A autorização não prevê atuação militar na condução ou apuração dos votos, mas sim suporte logístico, conforme orientações do Tribunal Superior Eleitoral. O pedido de suspensão do pleito foi feito por Solidariedade e Federação Renovação Solidária-RR, que alegaram falta de normalidade no estado. Segundo documento apresentado ao TSE, 49.565 pessoas estão afetadas pelas chuvas, e há 44 pontos críticos na malha viária estadual, com interdição de rodovias e isolamento de comunidades.

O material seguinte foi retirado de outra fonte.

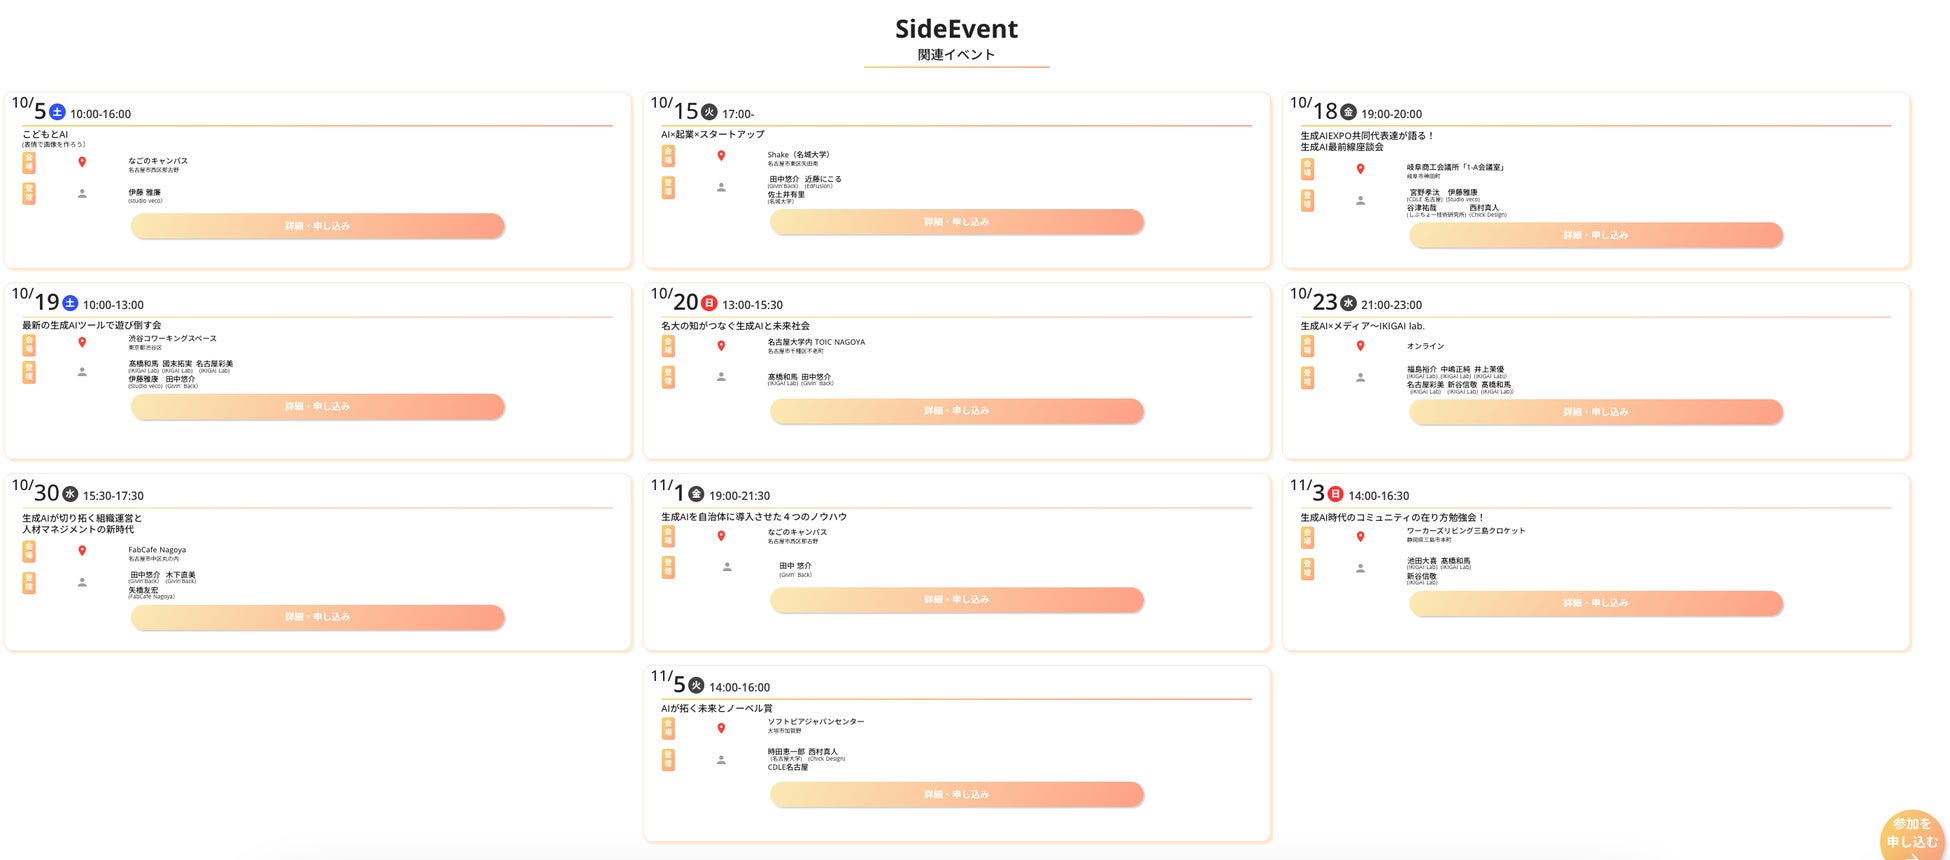This screenshot has width=1950, height=860.
Task: Click orange venue tag in 11/1 event card
Action: pos(668,536)
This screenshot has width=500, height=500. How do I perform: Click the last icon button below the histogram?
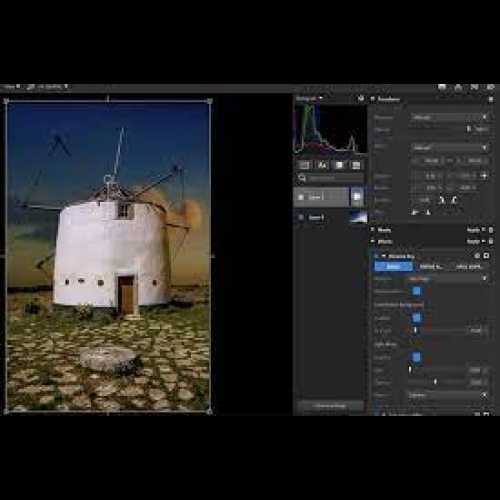coord(356,165)
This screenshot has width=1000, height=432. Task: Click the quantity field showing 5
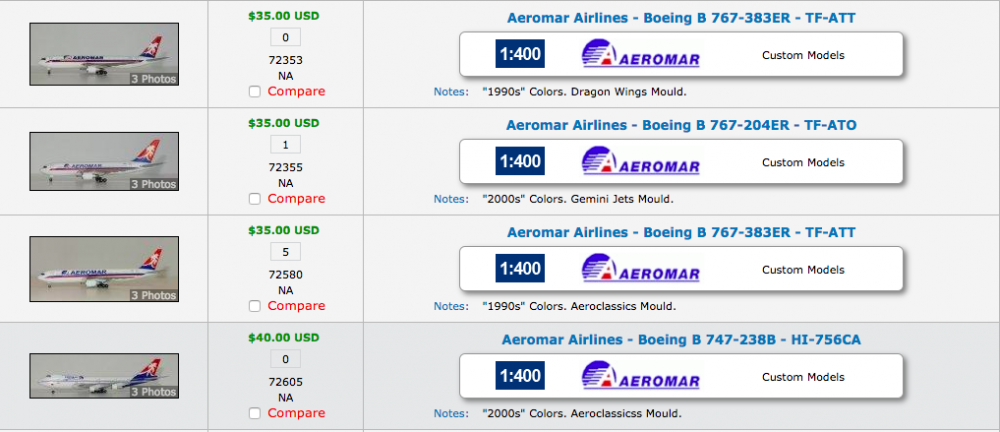[x=285, y=252]
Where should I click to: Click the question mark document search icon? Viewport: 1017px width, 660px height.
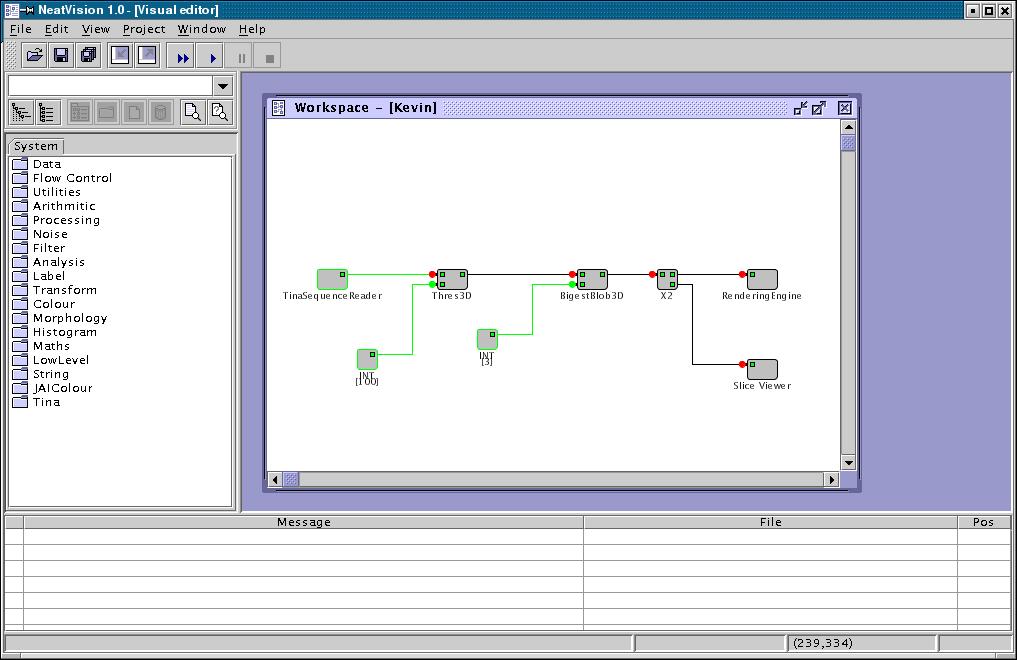(x=219, y=113)
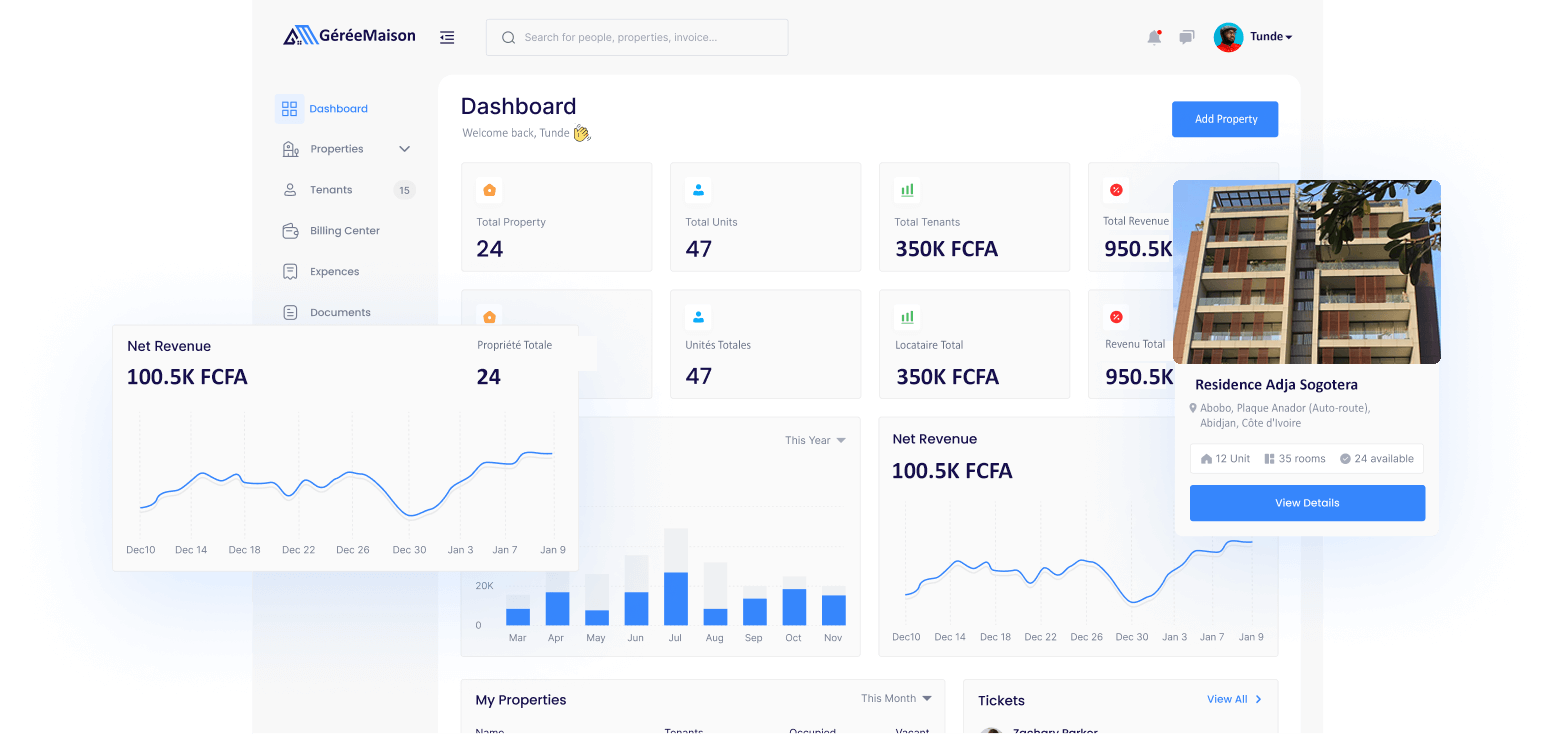Image resolution: width=1550 pixels, height=734 pixels.
Task: Click the red percent icon in Total Revenue card
Action: (1116, 190)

As eleições suplementares foram convocadas após o Tribunal Superior Eleitoral cassar o mandato do então governador em 30 de abril. A data do novo pleito foi marcada com pouca antecedência. O ministro do Supremo Tribunal Federal Flávio Dino cassou um acórdão local e determinou que a Corte eleitoral reexaminasse o calendário, o que alterou as regras de desincompatibilização para os candidatos.
A decisão do ministro Dino impactou candidatos como Arthur Henrique e Antônia Pedrosa. Enquanto um candidato segue na disputa, outro foi impedido de concorrer após se afastar de vínculos públicos dentro do prazo estabelecido pelo Tribunal Regional Eleitoral de Roraima.